-- Opening Marker --

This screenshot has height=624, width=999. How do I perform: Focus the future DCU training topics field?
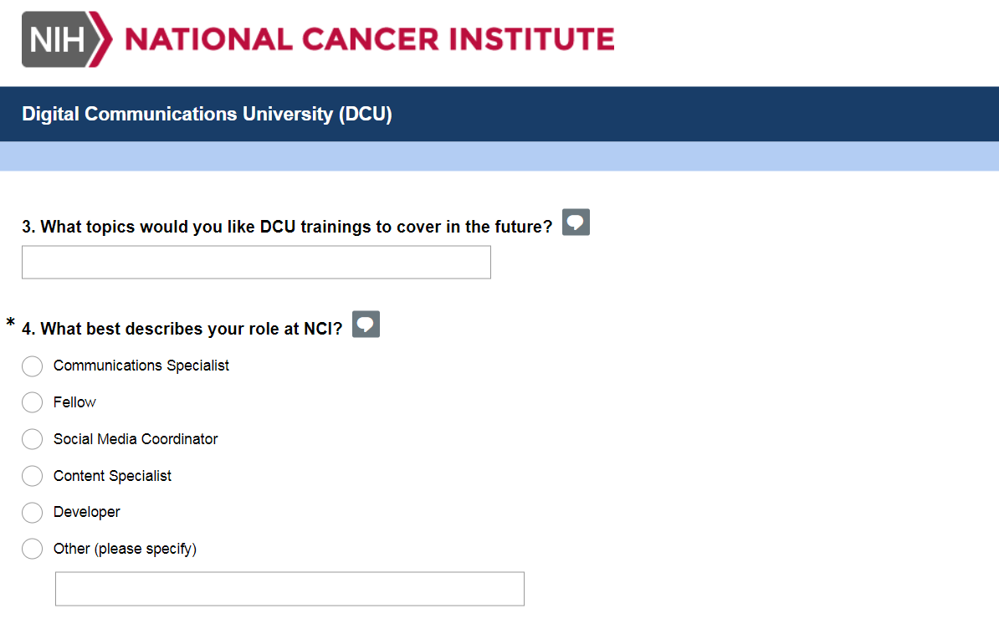pyautogui.click(x=256, y=262)
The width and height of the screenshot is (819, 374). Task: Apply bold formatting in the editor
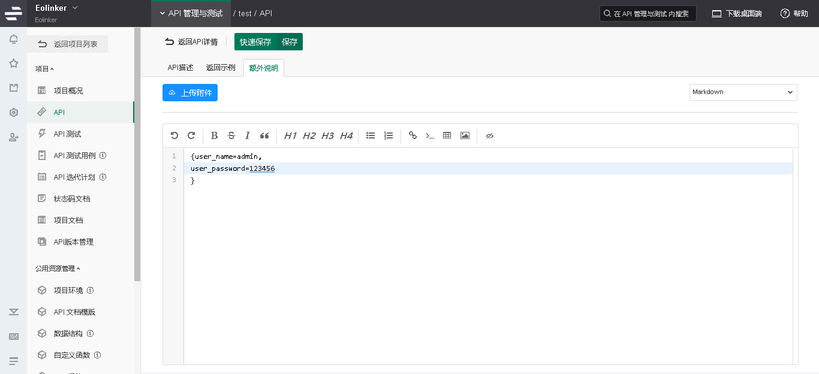coord(215,135)
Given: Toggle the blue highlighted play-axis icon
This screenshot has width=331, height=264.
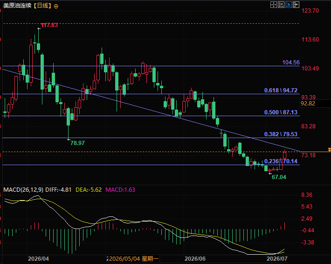Looking at the screenshot, I should [289, 5].
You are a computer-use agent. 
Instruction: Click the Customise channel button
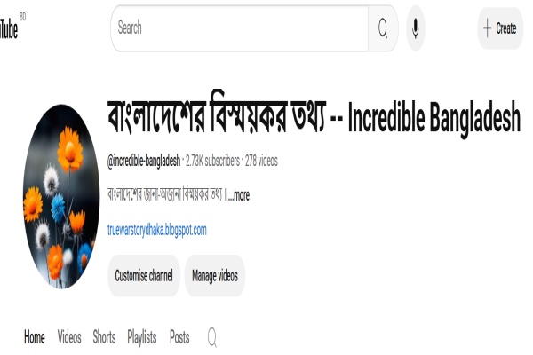pos(144,275)
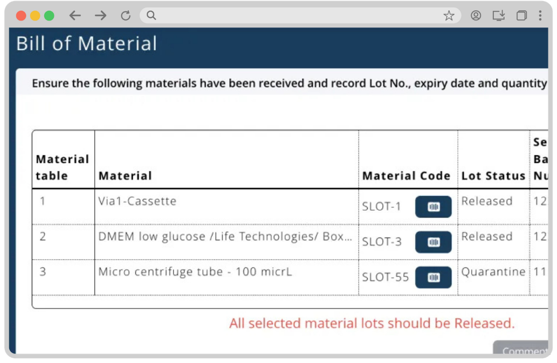The height and width of the screenshot is (363, 557).
Task: Click the search icon in address bar
Action: click(x=152, y=16)
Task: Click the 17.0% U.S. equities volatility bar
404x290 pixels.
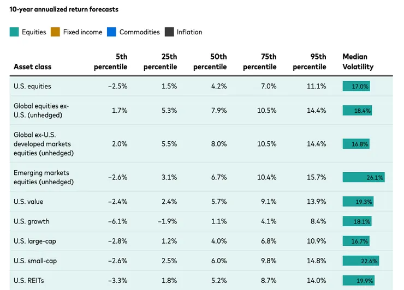Action: (x=357, y=86)
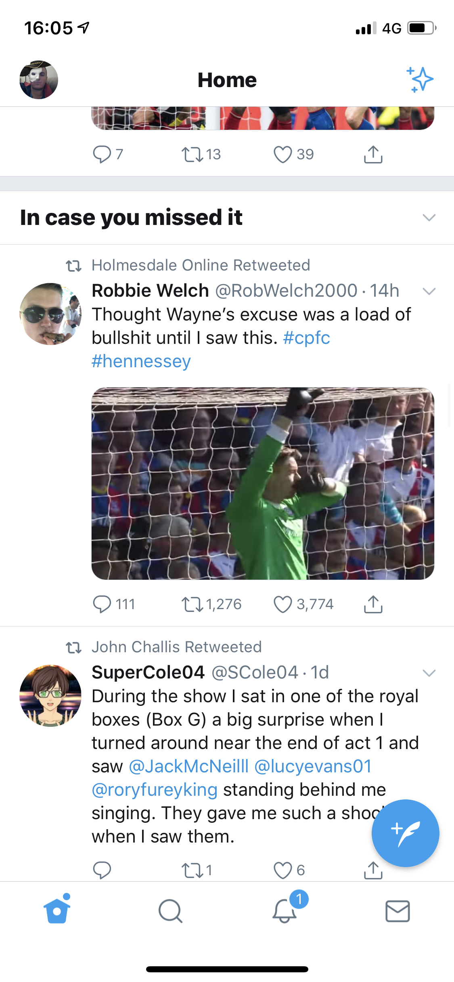Tap the compose new tweet button
Viewport: 454px width, 982px height.
(405, 833)
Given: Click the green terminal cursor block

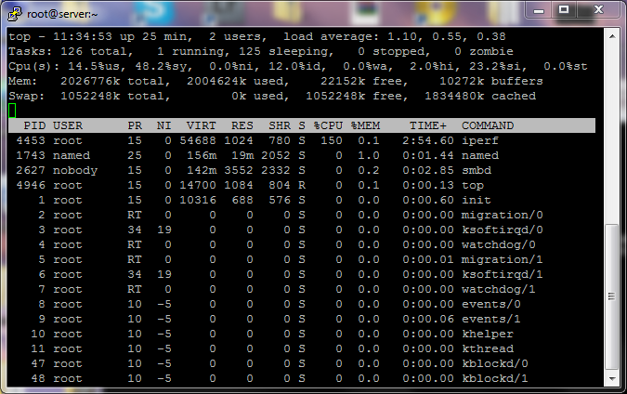Looking at the screenshot, I should (11, 110).
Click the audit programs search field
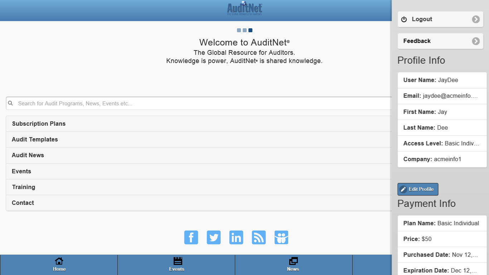489x275 pixels. (x=200, y=103)
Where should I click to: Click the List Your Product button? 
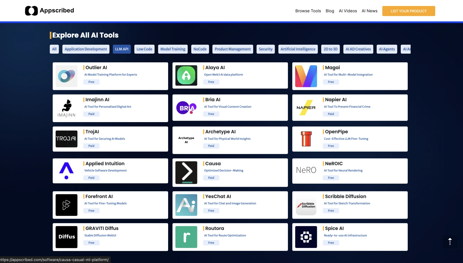408,11
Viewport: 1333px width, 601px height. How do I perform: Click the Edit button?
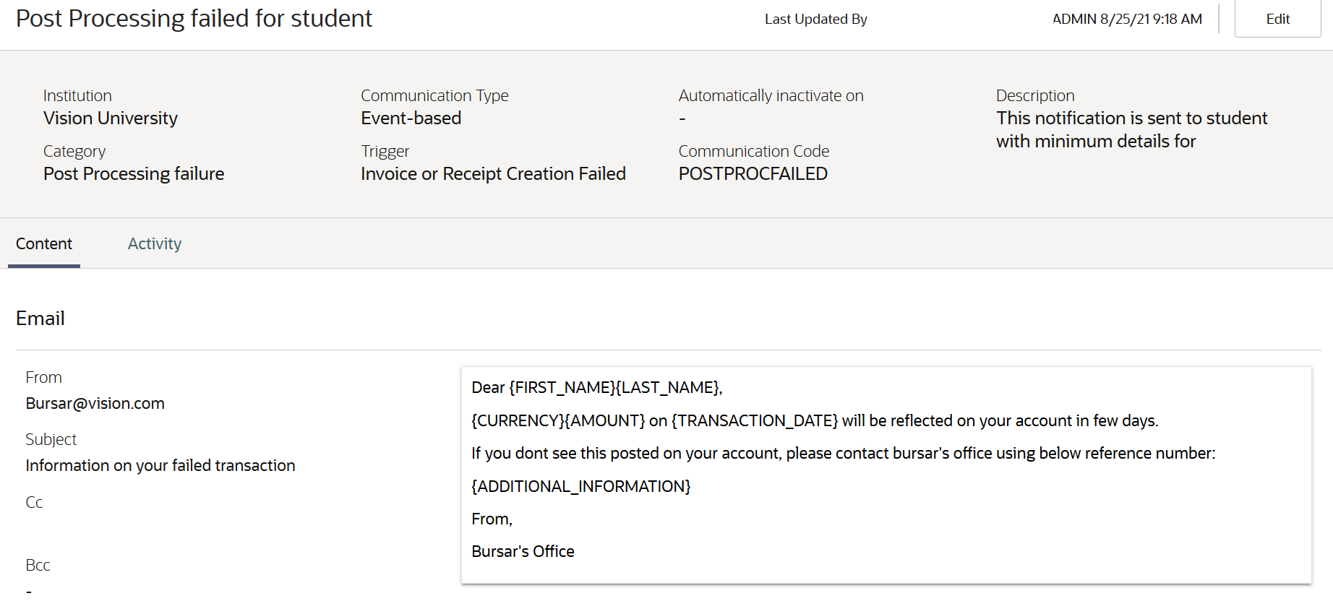[x=1277, y=20]
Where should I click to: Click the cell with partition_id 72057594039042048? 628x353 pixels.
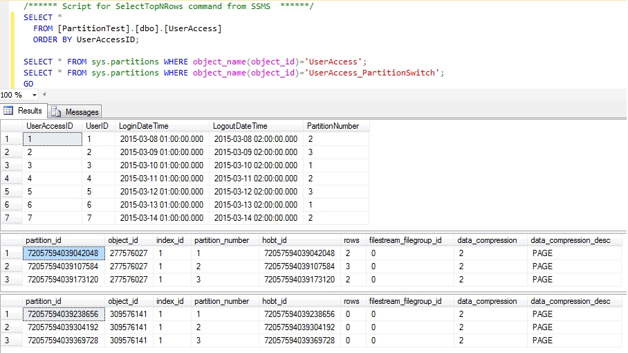pos(64,253)
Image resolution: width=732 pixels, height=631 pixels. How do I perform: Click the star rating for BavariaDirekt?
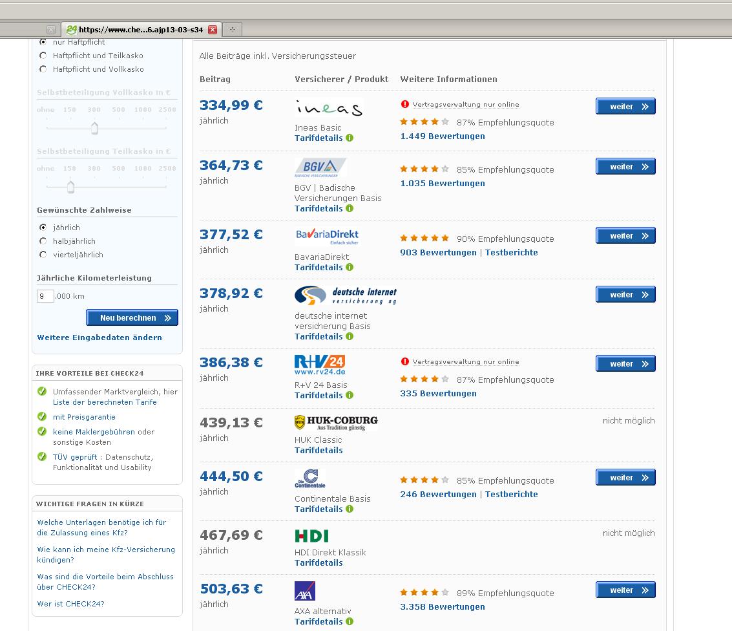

-- Closing Marker --

ABOUT THIS EXERCISE
Would you write out exactly the lines of the data from the one holding "You are a computer-use agent." to the final line, both included, with pictures left out?

SOLUTION TO THIS PROBLEM
You are a computer-use agent. 
Instruction: Click the Customise channel button
pos(144,275)
The height and width of the screenshot is (363, 557).
Task: Click the search icon in address bar
Action: click(x=152, y=16)
Task: Click the 17.0% U.S. equities volatility bar
404x290 pixels.
Action: (x=357, y=86)
Tap the compose new tweet button
Viewport: 454px width, 982px height.
(405, 833)
Given: Click the green terminal cursor block

Looking at the screenshot, I should (11, 110).
Click the audit programs search field
489x275 pixels. (x=200, y=103)
Where should I click to: Click the List Your Product button? 
408,11
Viewport: 1333px width, 601px height. How do I perform: Click the Edit button?
[x=1277, y=20]
Where should I click to: Click the cell with partition_id 72057594039042048? 628x353 pixels.
pos(64,253)
Image resolution: width=732 pixels, height=631 pixels. How do I perform: Click the star rating for BavariaDirekt?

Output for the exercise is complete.